Resolution of improper multibyte rendering.

Commit to log changes in progress for retooling away from wide character strings:
- Functions in free.cpp retooled away from wide chars. Commented lines for removal still present. - Locale change line moved in scriptura.cpp.

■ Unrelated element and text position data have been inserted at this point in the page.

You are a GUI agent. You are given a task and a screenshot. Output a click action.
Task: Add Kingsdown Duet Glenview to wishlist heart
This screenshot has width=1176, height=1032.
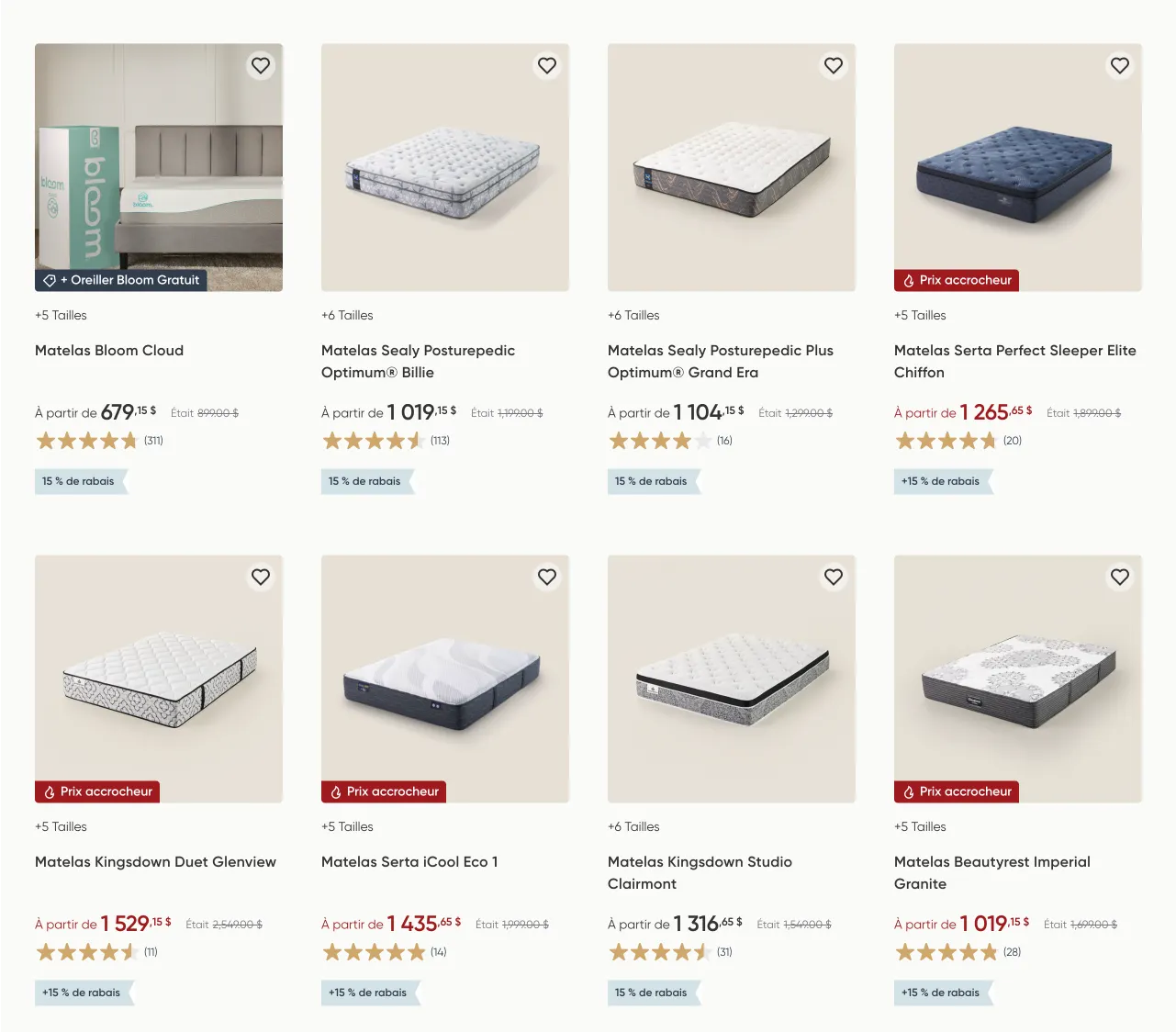point(261,578)
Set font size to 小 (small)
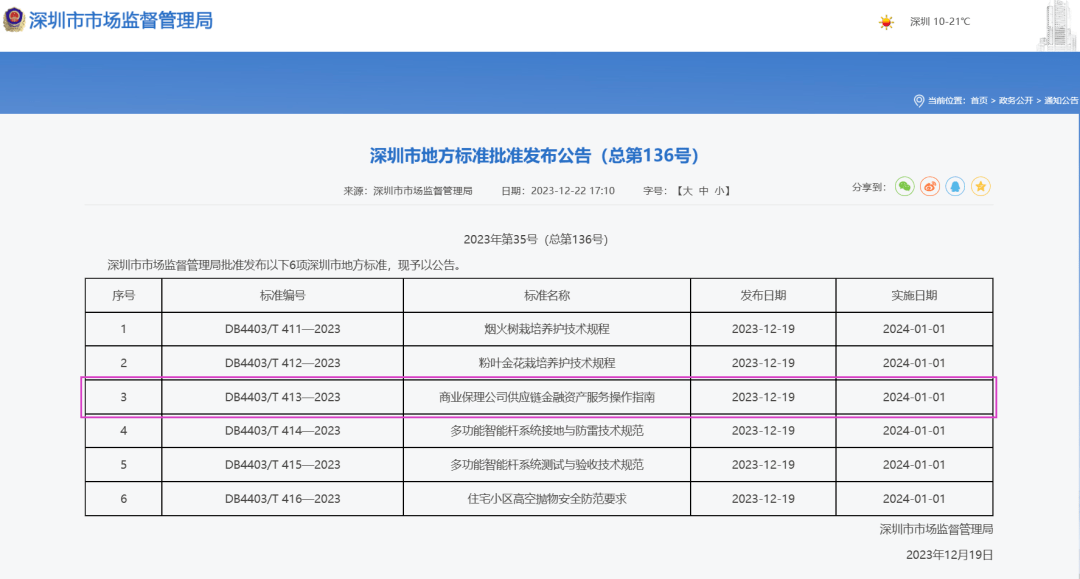 pyautogui.click(x=721, y=190)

No further changes needed here. - Partial changes made in pane.cpp - more to come here.
2023-03-02 20:00:49 -05:00 · 2023-02-23 15:01:21 -05:00 · 2022-12-27 17:46:17 -05:00
7 changed files with 83 additions and 64 deletions
--- a/README.md
+++ b/README.md
@ -36,7 +36,8 @@ When the software is running, the '?' key will give you the list of commands ava


 ## Known issues
-Menus and forms will not render correctly if your terminal window is too narrow.  Resize the terminal and this should work.
+* Menus and forms will not render correctly if your terminal window is too narrow.  Resize the terminal and this should work.
+* Extended ASCII characters, typically in the Latin-1 set, will not render due to a quirk of how ncurses handles UTF-8.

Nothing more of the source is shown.